Sam remains at the core of his being, and his health. ''She is my wife, my friend, my medic, my pharmacist, my chauffeur, my surgeon, and I got about another 30!'' She makes sure Lewis is in bed by 9pm and that he ''eats intelligently''. ''I believe in my heart that if I sustain this regimen there's no reason that I can't last for God-knows-how long. I just want to beat George Burns [who died at the age of 100].''
Lewis can't help with the jokes. It's a reflex, and when he's giddy everything is a set-up to a punchline. That instinct now serves the cause that, he says, defines his life more than his comedy.

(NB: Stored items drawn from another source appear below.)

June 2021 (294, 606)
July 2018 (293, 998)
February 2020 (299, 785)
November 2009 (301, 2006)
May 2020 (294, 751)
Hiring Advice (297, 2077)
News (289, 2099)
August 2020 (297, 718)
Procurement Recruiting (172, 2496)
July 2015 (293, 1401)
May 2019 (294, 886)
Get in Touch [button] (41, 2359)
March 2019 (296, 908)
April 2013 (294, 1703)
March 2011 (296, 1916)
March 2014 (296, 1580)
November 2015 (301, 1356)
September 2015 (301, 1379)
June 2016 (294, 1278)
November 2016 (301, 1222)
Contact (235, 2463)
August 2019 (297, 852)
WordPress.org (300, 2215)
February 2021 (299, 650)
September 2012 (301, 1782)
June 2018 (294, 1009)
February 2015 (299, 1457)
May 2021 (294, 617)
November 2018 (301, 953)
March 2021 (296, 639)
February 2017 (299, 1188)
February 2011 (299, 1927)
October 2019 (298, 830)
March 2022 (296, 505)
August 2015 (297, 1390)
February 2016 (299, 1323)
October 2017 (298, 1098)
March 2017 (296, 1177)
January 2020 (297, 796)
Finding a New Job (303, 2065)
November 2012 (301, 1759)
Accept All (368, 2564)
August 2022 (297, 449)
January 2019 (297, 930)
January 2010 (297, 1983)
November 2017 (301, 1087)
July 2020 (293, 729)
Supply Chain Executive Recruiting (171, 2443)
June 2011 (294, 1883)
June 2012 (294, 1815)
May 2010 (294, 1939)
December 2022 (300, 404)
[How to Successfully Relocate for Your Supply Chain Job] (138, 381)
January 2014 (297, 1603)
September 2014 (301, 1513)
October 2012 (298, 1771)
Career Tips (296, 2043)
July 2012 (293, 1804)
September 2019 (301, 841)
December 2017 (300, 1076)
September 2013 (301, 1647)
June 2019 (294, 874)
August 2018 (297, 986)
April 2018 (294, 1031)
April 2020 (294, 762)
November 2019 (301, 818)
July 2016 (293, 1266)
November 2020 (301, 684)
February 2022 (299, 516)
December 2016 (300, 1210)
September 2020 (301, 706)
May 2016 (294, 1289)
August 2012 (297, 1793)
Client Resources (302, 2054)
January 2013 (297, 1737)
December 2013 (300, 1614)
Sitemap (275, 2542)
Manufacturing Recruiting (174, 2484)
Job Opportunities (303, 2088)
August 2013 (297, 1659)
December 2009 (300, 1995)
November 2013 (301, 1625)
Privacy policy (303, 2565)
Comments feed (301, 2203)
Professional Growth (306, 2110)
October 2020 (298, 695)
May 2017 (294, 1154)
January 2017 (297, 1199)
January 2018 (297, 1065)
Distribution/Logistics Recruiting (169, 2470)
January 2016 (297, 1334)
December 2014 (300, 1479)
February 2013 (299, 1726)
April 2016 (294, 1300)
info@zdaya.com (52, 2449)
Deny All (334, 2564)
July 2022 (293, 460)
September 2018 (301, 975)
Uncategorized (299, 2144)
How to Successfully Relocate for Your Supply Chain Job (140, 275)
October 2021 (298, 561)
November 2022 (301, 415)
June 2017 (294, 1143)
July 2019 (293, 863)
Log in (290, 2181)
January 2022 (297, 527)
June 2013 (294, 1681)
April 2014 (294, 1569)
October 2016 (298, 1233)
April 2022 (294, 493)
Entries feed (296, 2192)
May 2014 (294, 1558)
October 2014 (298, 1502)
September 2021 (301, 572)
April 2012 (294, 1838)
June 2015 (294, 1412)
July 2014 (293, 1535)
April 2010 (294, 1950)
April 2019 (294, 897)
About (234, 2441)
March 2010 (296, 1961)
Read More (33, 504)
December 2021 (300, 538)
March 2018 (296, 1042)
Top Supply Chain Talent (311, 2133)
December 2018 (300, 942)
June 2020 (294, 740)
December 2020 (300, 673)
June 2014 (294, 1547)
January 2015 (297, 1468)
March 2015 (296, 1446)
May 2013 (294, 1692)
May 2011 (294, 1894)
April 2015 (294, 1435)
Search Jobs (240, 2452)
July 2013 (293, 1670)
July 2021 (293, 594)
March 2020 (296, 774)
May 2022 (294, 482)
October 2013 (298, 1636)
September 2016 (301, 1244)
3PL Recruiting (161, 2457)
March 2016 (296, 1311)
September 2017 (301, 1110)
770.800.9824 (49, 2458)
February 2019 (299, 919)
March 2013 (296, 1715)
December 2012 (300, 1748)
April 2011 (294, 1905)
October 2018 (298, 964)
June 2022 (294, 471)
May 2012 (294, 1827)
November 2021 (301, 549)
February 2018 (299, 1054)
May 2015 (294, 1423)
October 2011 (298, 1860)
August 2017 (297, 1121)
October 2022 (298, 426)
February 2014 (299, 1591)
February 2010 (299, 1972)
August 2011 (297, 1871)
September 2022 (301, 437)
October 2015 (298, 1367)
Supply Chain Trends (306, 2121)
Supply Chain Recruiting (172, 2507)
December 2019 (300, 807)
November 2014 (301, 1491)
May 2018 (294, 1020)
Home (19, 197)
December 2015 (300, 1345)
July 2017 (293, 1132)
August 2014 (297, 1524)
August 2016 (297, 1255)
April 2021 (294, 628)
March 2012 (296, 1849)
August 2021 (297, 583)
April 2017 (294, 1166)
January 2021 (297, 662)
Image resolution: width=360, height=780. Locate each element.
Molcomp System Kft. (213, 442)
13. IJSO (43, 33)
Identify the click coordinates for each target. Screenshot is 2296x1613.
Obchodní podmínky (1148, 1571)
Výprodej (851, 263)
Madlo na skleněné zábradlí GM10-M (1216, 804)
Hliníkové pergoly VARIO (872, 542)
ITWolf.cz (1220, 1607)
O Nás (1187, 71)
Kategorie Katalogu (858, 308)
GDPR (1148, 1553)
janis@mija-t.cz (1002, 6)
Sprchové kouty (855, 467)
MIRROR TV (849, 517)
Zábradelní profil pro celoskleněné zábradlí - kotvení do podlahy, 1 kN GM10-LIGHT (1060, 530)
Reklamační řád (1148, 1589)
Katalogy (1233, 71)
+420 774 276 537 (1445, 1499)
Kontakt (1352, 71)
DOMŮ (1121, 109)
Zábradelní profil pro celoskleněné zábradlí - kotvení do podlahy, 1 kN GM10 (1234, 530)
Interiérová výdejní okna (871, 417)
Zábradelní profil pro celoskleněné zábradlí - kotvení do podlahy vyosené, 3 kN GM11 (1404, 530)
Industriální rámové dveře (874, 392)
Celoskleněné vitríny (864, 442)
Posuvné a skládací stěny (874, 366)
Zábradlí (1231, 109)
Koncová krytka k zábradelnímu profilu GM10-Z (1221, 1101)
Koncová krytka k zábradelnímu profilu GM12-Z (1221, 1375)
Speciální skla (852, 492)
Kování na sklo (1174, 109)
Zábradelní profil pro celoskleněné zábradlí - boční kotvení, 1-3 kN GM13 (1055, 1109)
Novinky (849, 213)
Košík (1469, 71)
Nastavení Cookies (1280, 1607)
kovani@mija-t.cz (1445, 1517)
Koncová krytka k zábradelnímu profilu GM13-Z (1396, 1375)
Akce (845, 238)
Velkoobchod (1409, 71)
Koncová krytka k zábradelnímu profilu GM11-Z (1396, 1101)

A sudden thought lights up his face. ''I'm just sitting here thinking 'Why haven't I told you this story?' I'll tell you how comedy works.''
He recites the tale of how in 1958 he met James Roche, the vice-president of General Motors. Lewis wanted to buy 90 specially equipped vans for children with muscular dystrophy, but wanted them at cost. ''I could take that $3 million [I save] and open a research foundation somewhere,'' he pleaded.
Moved by his presentation, Roche got on the phone to see if it was possible. While he was making a delicate negotiation, Lewis saw a pair of scissors on the desk, grabbed them and cut off Roche's very expensive tie.
''He laughed from the belly,'' Lewis says. ''He said, 'That is the stupidest, funniest thing I've ever experienced. I can't thank you enough.' I said, 'Yes you can. Gimme the vans.' He said, 'You got 'em.' Something told me I had to move it a little bit, and when you are the 'comedy genius' I'm told I am'' - Lewis makes a self-mocking face - ''I detect the time when levity may work for me.''
And Lewis knows how to punch a point. Our interview over, I lean forward to shake his hand. My tie - my very expensive silk tie - dangles down. Without breaking eye contact he grabs his scissors and cuts it off. Then he staples it back together. Then he cuts it again.
I'm practically on the floor laughing.